Exercise description
Reproduce the records from the line containing "684x525 pixels. How" through the line containing "point(457,112)", both included, replacing "green" with "amber" and leaving everything else unchanged. Omit the pictures from your answer.

Given entries
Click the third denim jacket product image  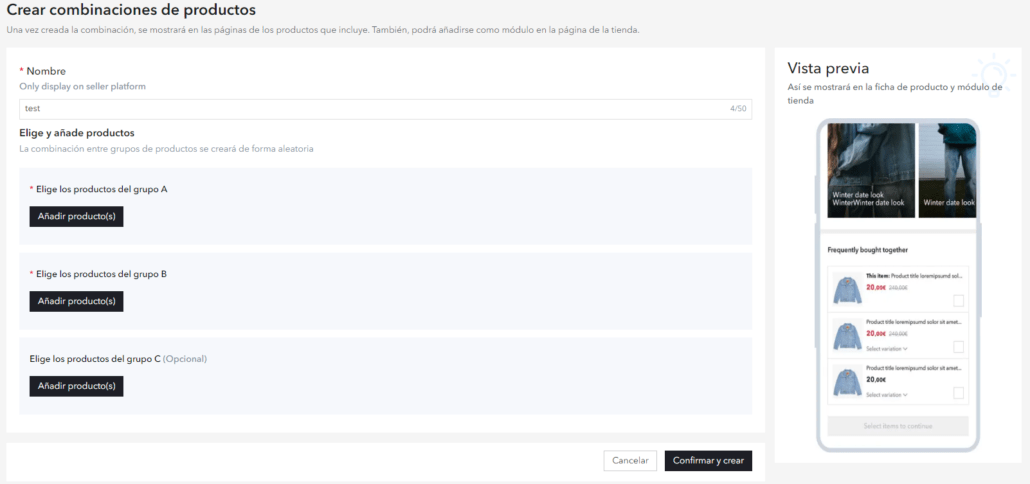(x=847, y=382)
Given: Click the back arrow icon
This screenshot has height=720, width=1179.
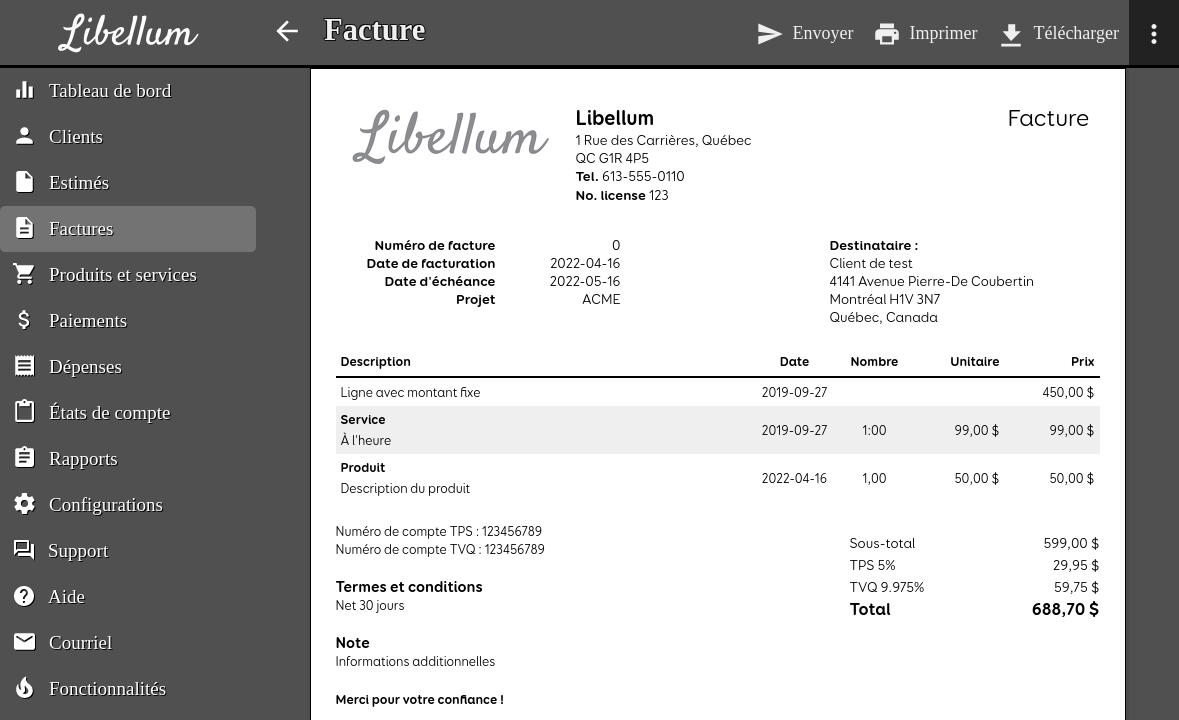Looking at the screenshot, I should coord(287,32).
--
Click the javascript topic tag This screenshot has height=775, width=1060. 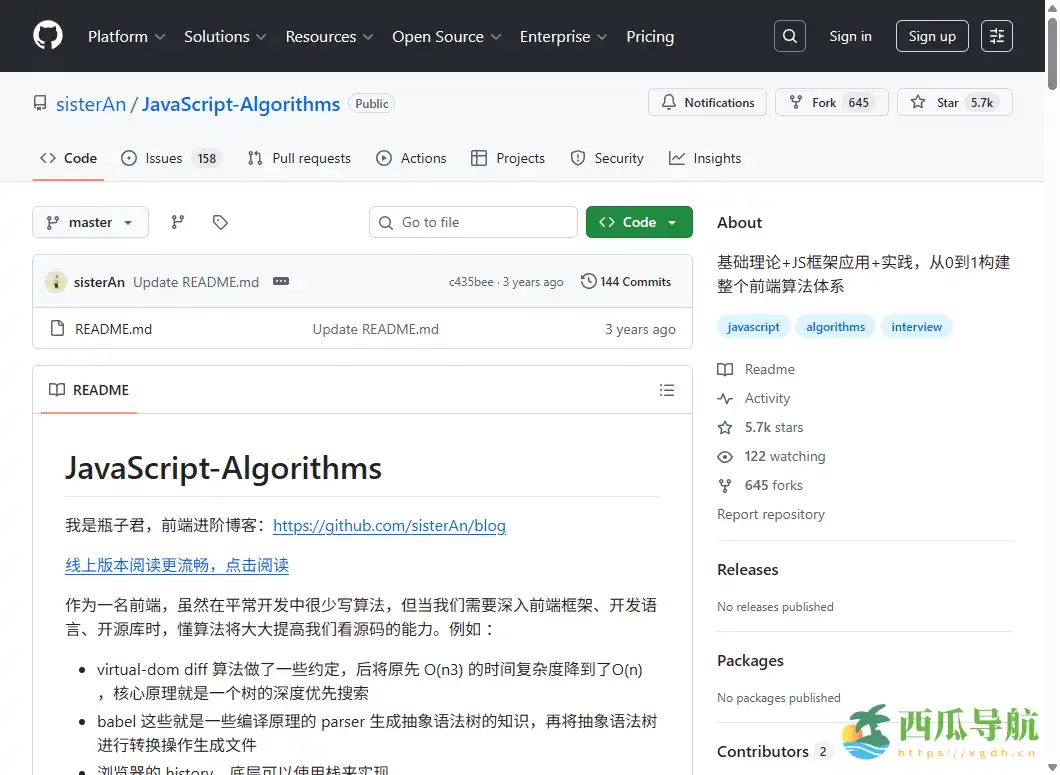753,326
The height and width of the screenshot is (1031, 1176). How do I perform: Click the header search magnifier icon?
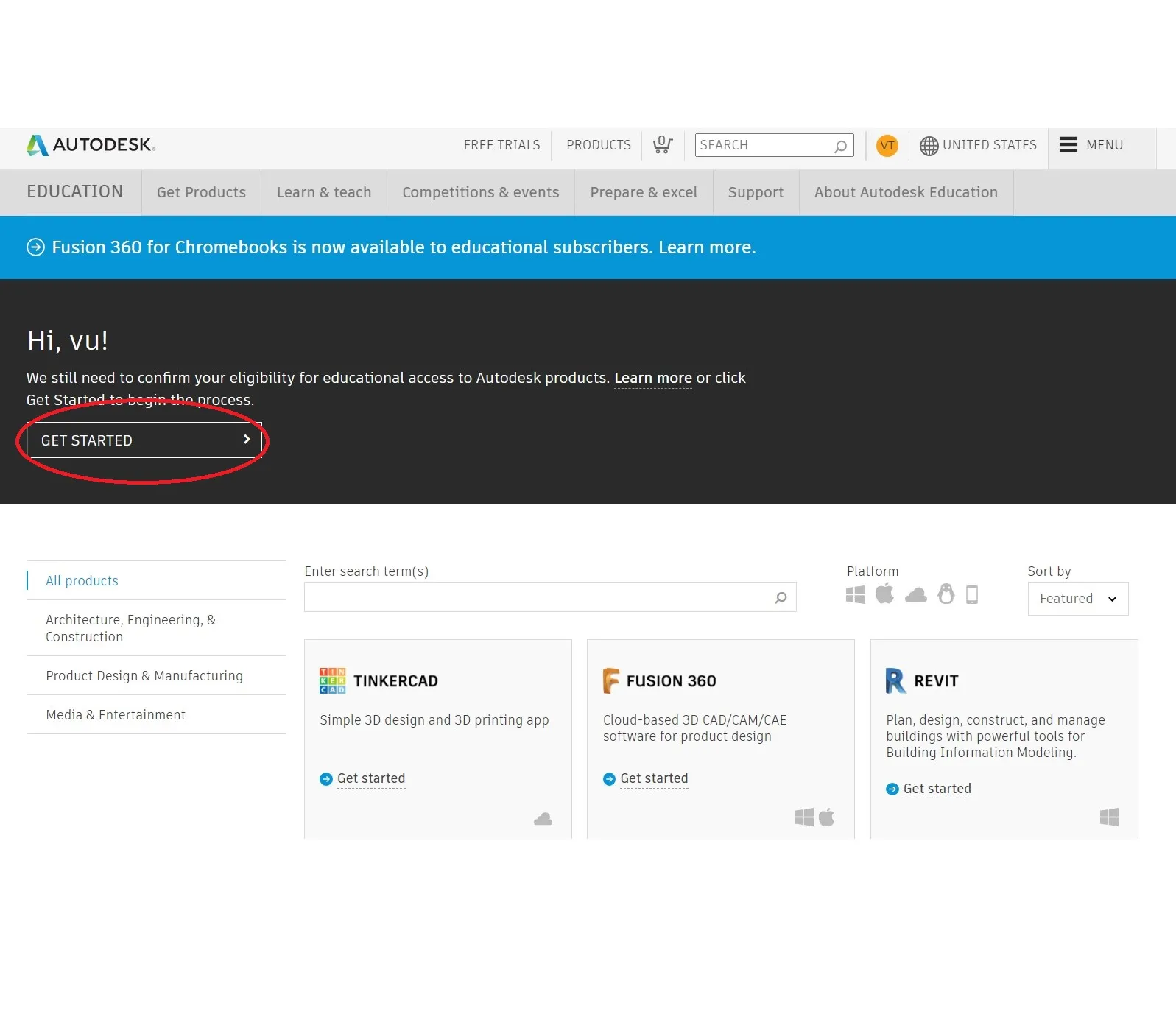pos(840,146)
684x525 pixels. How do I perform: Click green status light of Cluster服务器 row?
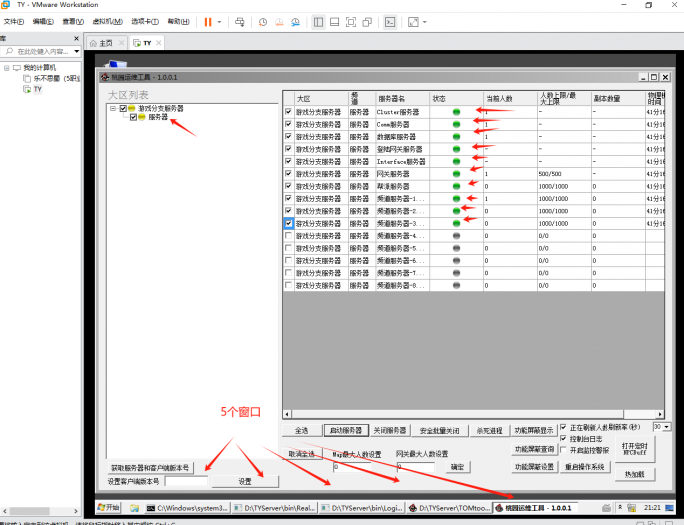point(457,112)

Finished task
684x525 pixels. How do I perform: Click amber status light of Cluster服务器 row?
point(457,112)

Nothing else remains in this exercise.